Recently, a friend of mine went to a class reunion where she took a couple hundred photos of the event. She posted the pictures on her Facebook page so that the attendees could all share in the memories, make comments and repost on their own Facebook page. Since we are both into photography and editing I decided to look through the photos one day. I found myself asking her “Who is this lady” or “What does he do for a living”? While I knew no one in the photos it dawned on me that I was drawn to ask only about certain people. Once I had this realization I had to analyze WHY. I started to imagine that I was walking into the room in each one of the photos. Who in that photo would I feel comfortable approaching and making a connection with – in other words – networking with? I did this exercise photo after photo after photo. Suddenly it became clear. I wasn’t drawn the person that was most well dressed or to a particular gender. I wasn’t drawn to someone because they looked “smart” or “pretty” or “laid back”. However, there was one thing that every one of the people I was drawn to had in common – they were SMILING!
Smiles are amazing things.
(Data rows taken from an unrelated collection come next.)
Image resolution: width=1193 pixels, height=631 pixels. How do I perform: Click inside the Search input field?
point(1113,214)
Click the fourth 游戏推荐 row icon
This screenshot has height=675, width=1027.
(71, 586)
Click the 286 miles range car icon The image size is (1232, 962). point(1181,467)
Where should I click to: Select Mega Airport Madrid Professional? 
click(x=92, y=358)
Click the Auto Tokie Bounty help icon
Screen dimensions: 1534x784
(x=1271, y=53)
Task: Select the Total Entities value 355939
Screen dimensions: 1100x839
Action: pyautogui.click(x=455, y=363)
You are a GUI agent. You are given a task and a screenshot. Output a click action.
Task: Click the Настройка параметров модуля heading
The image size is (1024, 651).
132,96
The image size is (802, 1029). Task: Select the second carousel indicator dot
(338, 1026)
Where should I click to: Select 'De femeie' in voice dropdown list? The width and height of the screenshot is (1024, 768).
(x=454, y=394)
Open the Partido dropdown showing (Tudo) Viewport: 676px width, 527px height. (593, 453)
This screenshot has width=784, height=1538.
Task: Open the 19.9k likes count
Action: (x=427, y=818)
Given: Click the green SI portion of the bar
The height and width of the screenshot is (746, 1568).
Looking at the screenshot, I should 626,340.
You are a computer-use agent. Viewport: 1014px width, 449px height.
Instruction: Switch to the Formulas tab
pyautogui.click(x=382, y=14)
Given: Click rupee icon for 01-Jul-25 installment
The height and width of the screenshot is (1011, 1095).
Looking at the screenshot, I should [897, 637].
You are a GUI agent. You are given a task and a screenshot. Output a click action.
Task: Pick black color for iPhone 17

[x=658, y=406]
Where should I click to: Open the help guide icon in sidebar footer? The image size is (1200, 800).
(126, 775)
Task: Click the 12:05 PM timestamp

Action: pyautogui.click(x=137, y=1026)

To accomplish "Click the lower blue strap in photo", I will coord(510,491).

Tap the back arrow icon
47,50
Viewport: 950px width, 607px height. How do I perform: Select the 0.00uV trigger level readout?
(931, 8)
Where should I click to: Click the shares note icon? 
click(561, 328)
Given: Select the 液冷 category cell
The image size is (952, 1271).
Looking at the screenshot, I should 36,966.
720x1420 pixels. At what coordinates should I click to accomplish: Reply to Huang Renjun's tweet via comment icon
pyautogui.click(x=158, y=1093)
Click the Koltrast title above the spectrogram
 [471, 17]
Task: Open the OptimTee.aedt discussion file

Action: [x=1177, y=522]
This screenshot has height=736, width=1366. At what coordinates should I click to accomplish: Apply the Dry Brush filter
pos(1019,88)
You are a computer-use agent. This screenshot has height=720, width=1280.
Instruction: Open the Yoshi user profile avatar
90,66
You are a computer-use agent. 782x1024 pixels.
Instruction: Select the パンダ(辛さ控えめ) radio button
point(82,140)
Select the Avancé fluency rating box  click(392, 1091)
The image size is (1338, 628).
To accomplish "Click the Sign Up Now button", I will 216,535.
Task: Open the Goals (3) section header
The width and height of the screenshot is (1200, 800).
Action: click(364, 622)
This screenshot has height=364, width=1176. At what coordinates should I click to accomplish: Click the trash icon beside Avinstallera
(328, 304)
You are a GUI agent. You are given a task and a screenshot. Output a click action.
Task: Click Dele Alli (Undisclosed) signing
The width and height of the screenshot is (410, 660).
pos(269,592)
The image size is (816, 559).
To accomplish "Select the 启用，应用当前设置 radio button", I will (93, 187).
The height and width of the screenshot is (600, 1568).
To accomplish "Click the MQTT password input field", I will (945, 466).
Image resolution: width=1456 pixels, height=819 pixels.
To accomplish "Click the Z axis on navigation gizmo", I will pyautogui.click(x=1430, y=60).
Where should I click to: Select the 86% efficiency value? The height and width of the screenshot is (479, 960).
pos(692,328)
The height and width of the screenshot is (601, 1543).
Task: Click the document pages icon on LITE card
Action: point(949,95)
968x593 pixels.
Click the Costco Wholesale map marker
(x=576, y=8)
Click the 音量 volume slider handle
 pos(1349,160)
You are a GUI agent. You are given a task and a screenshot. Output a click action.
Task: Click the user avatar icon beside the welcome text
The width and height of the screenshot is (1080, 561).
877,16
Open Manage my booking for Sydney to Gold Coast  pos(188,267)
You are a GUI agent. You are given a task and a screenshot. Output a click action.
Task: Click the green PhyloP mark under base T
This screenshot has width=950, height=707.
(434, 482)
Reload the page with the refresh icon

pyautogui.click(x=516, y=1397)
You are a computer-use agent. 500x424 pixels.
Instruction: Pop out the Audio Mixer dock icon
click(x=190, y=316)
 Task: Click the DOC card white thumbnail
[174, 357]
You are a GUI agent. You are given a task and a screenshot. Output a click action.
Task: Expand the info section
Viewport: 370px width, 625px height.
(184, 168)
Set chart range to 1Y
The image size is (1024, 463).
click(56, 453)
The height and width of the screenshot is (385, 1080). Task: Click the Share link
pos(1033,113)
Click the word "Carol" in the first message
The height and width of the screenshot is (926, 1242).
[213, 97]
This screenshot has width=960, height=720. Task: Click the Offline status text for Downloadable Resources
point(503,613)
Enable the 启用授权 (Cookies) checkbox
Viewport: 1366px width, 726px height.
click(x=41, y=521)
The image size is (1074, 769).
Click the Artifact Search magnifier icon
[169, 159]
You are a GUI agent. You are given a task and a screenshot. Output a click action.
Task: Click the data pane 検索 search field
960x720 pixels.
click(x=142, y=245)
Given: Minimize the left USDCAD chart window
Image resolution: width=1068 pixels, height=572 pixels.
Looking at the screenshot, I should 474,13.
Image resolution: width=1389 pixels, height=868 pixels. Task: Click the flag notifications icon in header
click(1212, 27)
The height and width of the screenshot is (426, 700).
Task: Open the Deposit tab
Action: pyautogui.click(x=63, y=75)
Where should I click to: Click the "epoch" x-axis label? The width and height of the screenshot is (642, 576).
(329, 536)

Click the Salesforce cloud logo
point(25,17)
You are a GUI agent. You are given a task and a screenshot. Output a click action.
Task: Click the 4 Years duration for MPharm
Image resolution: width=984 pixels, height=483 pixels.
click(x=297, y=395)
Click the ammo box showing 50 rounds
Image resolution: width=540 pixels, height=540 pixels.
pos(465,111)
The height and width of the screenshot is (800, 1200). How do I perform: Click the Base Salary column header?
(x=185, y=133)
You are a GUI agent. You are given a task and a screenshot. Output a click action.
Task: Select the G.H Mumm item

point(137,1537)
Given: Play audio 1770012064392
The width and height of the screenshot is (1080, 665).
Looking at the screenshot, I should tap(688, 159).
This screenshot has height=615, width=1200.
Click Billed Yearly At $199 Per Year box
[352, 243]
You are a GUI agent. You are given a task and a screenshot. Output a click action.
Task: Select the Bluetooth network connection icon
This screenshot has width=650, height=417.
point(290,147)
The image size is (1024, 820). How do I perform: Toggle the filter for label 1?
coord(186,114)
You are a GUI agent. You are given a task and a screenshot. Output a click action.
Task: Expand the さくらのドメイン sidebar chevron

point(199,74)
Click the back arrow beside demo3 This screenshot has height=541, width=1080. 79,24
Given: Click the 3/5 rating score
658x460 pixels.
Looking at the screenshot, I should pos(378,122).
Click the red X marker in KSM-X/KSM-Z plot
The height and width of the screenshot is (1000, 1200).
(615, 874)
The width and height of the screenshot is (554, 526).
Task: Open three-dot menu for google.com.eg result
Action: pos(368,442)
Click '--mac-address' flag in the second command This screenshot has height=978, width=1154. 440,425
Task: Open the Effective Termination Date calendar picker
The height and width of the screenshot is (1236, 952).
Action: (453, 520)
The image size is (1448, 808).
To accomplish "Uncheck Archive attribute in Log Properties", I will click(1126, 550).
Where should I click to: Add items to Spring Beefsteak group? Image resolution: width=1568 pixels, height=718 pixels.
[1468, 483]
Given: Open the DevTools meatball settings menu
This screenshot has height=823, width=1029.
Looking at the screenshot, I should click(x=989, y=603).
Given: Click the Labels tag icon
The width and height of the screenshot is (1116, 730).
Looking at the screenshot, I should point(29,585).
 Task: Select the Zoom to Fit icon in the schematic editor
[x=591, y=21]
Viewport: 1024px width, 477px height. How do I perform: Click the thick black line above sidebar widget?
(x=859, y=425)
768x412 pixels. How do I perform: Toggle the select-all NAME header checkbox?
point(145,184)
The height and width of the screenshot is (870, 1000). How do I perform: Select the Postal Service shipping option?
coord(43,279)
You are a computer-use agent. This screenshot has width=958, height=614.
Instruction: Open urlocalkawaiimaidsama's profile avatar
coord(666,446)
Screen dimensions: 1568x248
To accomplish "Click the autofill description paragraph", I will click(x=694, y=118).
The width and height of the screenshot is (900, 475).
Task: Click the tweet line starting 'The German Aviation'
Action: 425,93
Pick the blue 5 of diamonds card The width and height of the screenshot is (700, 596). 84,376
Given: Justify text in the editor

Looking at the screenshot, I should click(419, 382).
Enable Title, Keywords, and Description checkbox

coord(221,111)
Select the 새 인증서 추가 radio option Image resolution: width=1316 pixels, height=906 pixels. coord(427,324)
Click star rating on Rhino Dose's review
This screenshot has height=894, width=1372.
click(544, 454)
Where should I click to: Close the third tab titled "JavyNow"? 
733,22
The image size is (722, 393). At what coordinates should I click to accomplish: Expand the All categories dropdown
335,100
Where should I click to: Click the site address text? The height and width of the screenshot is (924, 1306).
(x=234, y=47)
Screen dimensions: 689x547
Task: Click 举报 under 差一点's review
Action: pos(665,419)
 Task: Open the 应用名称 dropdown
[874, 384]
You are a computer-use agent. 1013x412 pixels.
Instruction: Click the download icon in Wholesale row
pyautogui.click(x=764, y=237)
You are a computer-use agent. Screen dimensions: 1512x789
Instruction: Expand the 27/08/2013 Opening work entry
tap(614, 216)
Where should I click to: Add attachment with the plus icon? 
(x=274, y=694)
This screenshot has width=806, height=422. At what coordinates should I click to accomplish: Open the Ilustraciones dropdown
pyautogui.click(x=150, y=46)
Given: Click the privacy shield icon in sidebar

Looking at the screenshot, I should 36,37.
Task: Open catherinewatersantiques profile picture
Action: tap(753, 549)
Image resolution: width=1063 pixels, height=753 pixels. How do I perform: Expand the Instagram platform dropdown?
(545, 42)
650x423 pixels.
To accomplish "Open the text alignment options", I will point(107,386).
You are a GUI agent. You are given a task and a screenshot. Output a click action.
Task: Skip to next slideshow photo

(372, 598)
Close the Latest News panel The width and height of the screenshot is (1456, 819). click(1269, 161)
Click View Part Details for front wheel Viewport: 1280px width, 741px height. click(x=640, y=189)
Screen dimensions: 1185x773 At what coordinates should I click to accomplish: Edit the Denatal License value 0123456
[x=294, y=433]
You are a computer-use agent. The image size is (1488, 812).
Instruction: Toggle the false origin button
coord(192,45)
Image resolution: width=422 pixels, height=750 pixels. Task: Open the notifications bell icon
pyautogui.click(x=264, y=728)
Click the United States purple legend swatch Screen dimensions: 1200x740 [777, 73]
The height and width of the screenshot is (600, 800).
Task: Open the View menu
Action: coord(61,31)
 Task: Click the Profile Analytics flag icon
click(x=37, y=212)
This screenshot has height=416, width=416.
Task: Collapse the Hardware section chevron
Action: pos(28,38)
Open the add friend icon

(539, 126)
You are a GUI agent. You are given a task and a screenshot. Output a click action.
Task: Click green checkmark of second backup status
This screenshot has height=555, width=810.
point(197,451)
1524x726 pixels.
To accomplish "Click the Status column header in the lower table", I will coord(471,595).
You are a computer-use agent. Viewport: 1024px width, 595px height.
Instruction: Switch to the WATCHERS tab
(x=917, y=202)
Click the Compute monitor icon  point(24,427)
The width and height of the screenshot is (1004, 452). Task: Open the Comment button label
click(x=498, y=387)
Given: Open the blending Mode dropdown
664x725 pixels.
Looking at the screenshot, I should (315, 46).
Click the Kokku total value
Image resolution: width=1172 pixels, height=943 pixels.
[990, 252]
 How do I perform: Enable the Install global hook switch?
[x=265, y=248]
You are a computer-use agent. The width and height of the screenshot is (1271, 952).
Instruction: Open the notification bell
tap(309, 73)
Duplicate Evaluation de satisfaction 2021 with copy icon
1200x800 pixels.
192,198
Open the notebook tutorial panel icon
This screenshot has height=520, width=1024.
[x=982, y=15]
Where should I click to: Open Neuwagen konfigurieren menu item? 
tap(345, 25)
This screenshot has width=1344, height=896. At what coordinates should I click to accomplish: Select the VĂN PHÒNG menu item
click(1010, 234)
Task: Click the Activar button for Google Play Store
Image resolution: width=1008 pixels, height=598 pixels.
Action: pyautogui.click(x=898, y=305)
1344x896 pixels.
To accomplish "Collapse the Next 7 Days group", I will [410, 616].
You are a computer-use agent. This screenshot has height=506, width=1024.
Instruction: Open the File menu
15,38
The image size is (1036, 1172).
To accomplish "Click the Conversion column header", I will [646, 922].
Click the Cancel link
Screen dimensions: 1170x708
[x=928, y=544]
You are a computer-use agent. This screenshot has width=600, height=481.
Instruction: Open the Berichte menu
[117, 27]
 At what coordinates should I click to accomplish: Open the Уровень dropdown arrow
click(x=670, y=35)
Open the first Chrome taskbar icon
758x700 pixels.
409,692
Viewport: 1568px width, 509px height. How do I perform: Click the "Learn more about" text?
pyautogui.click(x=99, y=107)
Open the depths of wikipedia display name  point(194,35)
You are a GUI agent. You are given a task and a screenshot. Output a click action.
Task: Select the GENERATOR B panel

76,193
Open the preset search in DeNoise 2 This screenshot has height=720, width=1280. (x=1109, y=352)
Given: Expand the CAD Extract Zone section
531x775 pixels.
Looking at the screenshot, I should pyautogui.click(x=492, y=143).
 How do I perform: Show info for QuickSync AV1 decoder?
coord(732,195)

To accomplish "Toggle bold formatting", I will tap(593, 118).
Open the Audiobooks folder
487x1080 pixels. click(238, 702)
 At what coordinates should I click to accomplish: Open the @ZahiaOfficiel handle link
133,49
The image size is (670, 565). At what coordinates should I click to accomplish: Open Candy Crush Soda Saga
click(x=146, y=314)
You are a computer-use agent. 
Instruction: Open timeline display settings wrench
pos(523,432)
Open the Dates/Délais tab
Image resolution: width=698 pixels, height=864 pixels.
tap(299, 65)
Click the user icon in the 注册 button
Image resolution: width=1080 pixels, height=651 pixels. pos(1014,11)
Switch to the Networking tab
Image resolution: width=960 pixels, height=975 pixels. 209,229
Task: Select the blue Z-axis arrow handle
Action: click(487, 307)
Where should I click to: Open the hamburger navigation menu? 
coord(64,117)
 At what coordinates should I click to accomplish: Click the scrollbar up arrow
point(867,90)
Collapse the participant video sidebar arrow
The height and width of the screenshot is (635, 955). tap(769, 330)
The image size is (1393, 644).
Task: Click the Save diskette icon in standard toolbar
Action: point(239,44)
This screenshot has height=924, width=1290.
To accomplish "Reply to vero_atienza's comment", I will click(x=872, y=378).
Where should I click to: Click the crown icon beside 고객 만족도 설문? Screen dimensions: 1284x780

Smiles are much more than just a facial expression. A smile can represent feelings and is a very powerful non-verbal form of communication. A genuine smile conveys confidence as well as putting people at ease. Patti Wood, in her post “Smile and the World Smiles with You” tells us that smiles go as far back as the cavemen. To quote Patti, “Though they did not attend a lot of cocktail parties where they needed to smile and make small talk, our caveman ancestors did run into other cavemen they did not know. So they smiled as they approached a stranger to say, “I am harmless. Don’t pick up your spear and kill me.” In fact, it is the oldest form of expression –to show a desire to cooperate. So even when the smile was a football field away, the caveman noticing his approaching knew the smile was safe and he shouldn’t be afraid.”
For RFN, the symbol of the “red feather” is just like us wearing our smiles on our name badges. It’s hard to smile 100% of the time while you are talking with others, eating/drinking or concentrating on a presenter. At conferences, Kelly and I always have a red feather in our badge holder. During the conference we encourage others who are open to meeting people, networking, welcoming the lone traveler into their fold, to do the same. When you see the red feather you know that the person donning it is a safe haven; someone you can approach and be welcomed with a smile and a handshake. This concept has allowed me, Kelly and all the other “feathers” to not only provide a place of security for others but it has also allowed us to make great personal and professional connections.
So the next time you are with a group at a function remember to smile. Your smile will shine as a warm welcome to others and you will find yourself with being rewarded with meeting some awesome people and quite possibly developing worldwide friendships that in many cases will be lifelong.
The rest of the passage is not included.